The fault line associated with the occurrence of hot springs in the Black Rock Desert area trends northeastward from Trego well below the playa towards Black Rock. The Black Rock is a landmark and special place for Native Americans, Euro-American explorers and emigrants, and recreation-seeking escapees from the contemporary urban frenzy. Black Rock Hot Spring comes to the surface on the fault line just west of Black Rock in an interesting, clear pool lined with tufa, a calcareous and siliceous deposit unique to hot springs. Tufa towers occur as amorphous landscape features at several locations beyond the Black Rock Desert area where springs are marginally active. There are several near State Highway 447 between Nixon and Empire. Others occur near Interstate 80 between Fernley and Lovelock.
The temperature in Black Rock Hot Spring averages 133°F. Bubbles with a sulphurous odor can be observed emanating from small holes in the tufa deposit in the pool bottom. Water from Black Rock Hot Spring seeps through margin sediments and out onto the playa. This and other springs can easily be seen from the air in fall, when thick dormant sedge growths turn an orangish color.
From Black Rock Hot Spring the fault line trends northward and about five miles further along the fault trace is another significant hot spring called Double Hot. The water here has been measured as reaching boiling temperature (Sinclair 1963, table 3). A more recent, informal, measurement showed a temperature of 185°F
Sept.22. In the first part we reached a pretty clear sparkling rill, about six feet broad, and a few inches deep; when to my astonishment the mules halted short at the edge, and refused in spite of the whip and shouting, to put a foot it! - I guessed there might be a vapor from it, but on putting my hand in, found it quite hot - not sufficiently to scald, however...Next, on left, observed a cluster of hot Spring mounds, with their circlets of marsh and tall green grass. - In one lay a dead ox, apparently fell there yesterday; one hind leg in the basin of hot water, which had so well cooked it, that naught but white bones and tendons were left, of that limb, as high as the water had influence. Bruff 1849.
Over the years there have been a number of fatalities and serious scalding incidents when people or their pets entered or fell into several area hot springs. While the hot springs are historical and interesting to visit, the BLM does not maintain them as recreational resources and visitors are advised of these as scalding hazards, and that bathing in them is at their own risk.

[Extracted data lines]
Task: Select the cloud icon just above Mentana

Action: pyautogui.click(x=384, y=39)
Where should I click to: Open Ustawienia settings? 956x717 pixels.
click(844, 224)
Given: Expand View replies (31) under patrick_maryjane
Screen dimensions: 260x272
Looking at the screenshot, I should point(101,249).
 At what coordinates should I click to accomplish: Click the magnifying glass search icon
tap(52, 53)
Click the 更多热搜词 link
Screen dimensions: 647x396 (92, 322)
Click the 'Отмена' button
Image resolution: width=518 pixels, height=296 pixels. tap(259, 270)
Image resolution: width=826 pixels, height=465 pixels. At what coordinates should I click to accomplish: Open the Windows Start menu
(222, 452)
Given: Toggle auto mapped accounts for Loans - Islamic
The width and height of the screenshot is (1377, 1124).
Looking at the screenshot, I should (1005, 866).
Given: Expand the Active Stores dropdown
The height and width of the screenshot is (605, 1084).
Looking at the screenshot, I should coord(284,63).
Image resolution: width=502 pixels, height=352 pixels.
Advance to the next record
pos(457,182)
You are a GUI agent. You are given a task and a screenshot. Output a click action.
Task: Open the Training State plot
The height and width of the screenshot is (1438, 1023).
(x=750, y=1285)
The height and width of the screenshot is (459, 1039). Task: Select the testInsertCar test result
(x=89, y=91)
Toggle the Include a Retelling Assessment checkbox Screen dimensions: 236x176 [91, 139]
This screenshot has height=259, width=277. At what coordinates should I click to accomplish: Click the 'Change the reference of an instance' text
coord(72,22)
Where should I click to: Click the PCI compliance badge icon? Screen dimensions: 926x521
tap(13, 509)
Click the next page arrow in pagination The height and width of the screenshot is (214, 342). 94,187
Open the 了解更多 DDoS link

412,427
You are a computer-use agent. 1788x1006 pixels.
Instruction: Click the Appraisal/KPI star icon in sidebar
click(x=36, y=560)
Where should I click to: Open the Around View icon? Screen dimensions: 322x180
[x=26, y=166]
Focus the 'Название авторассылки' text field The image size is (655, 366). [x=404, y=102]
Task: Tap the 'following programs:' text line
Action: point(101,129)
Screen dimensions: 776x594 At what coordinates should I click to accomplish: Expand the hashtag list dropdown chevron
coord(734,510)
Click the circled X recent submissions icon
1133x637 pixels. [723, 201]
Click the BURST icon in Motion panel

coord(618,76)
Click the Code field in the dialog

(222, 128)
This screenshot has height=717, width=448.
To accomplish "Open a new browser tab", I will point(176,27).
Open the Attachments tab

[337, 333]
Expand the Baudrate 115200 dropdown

▶ **Aim**: Quote the Black Rock hot springs text starting at "Over the years" and ending at "their own risk.".

▶ **Answer below**:
Over the years there have been a number of fatalities and serious scalding incidents when people or their pets entered or fell into several area hot springs. While the hot springs are historical and interesting to visit, the BLM does not maintain them as recreational resources and visitors are advised of these as scalding hazards, and that bathing in them is at their own risk.